In the midst of a recession and a huge spike in unemployment this year, you might think that discounts and low prices would be the ultimate way to win over consumers. But my experience working with household name brands has shown me otherwise.
What’s happening in the world of marketing is at once surprising to some business leaders and heartening in what it shows about American consumers. More than ever, socially conscious marketing is the key to success. For companies that do it right, this kind of marketing provides the differentiation that shoppers are looking for and longevity to help the business withstand tumultuous times.
It boils down to an understanding of today’s consumer mindset. People want corporations to support causes that matter — and they want to decide which causes those are.
Take a $25 billion retailer that my team at Givz works with. They offered to make a $10 contribution for every $60 a shopper spent. The offer attracted at least as many people as discounts did, if not more. And it came at a fraction of the cost. After completing their shopping, consumers were sent an email offering them the chance to choose any charity to donate the contribution to. It became the most opened email the company had ever sent, with an engagement rate of approximately seven times their average.
Not everyone ends up taking advantage of the offer. About 30% of recipients opened the email, and about half put the offer to use. So, simple math shows why this campaign provided much greater bang for the buck. Rather than automatically applying a $10 discount to purchases, the company got just as much business, or more, through this charity offer. What would have cost them, say, $1 million in discounts ended up instead costing them $150,000 in charitable contributions.
This retailer’s experience was typical for what I’ve been seeing in recent years. Another company, a multi-million dollar cosmetics brand, ran similar campaigns across three separate months this year — and saw a huge jump in purchases each time.
Back in January, the World Economic Forum declared that we are all living in “the age of the conscious consumer.” Since then, as the COVID-19 pandemic has created so much upheaval, a slew of surveys have shown this change accelerating, with more people than ever looking for businesses to give back in meaningful ways.
Conversations with consumers who take part in these marketing campaigns have shown me what’s helping this kind of giving thrive in a year filled with not just the pandemic, but also widespread protests against racism.
Consumers have become more conscious of their own spending. People are not only aware of their financial struggles; they’re aware of what they have, and aware that so many other people are in much worse circumstances. Consumers are thinking every day about the doctors and nurses who are risking their lives to save COVID patients. They’re thinking about front-line workers who are keeping critical infrastructure and services running. They’re thinking about the protesters who are standing up for equality and against brutality.
Consumers are grateful for their own ability to buy things they need — and, in some cases, things they want. When a business shows that it shares their commitment to causes, these consumers gravitate toward the brand. They feel a sense of kinship. It helps build loyalty. (This is especially the case when certain companies offer to match contributions dollar for dollar, up to a maximum.)
You may wonder why companies don’t simply announce that they’ll make their own contributions to charities.
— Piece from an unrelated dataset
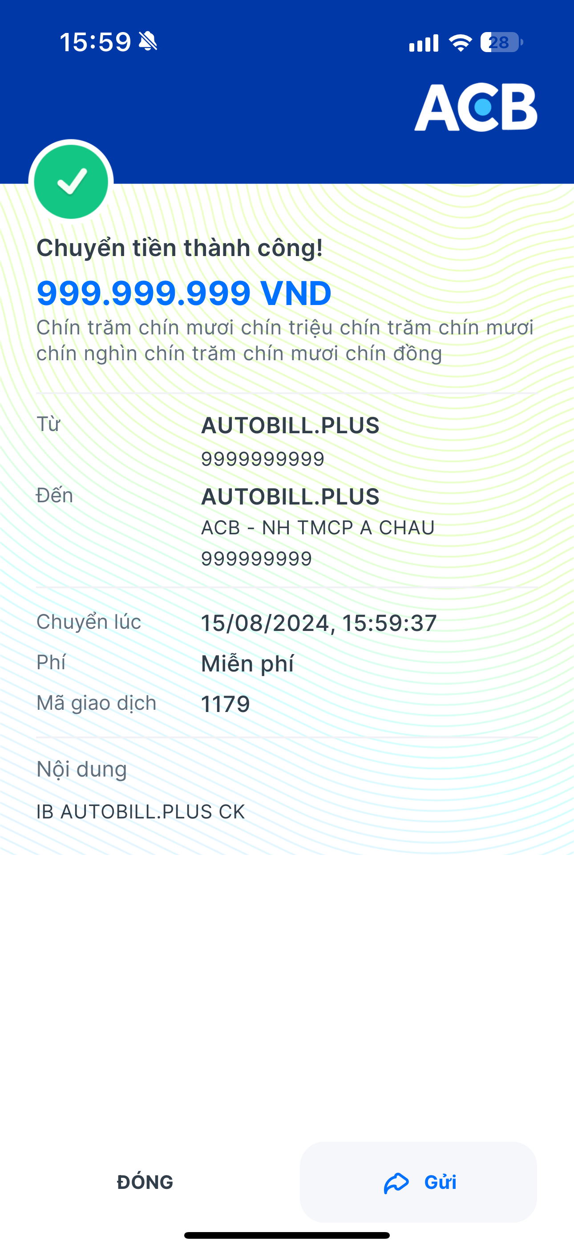
Task: Tap the share arrow icon beside Gửi
Action: [x=396, y=1183]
This is where consumer choice comes in. People care about a myriad of causes. Ask 1,000 of your customers to name the top three charities they want to support, and you’re likely to get hundreds of different answers. When customers are given the chance to choose, they get involved at much higher levels.
A study published in the Journal of Marketing put this to the test in a field experiment involving candy sold at a roller skating rink. People spent far more when they were allowed to choose a cause to receive a donation than they did when the rink chose where to donate the money. On average, those who got to choose paid $2.17 for candy; when the rink chose the charity, consumers spent 72 cents for the same amount of candy. The discovery, in a nutshell: “Allowing consumers to select the cause in a CM (cause-related marketing) campaign is more likely to enhance perceived personal role and, thus, purchase intentions.”
There’s no question that many businesses are ready to make giving a bigger part of their operations than ever. A recent study from Aflac found that although “56% of business executives claim moderate to significant negative company revenue impact due to the COVID-19 epidemic, 74% are willing to significantly or moderately increase corporate giving going forward.”
The key is to do it in a way that’s a win across the board — increasing revenue, providing customers what they’re looking for, and helping all sorts of charities.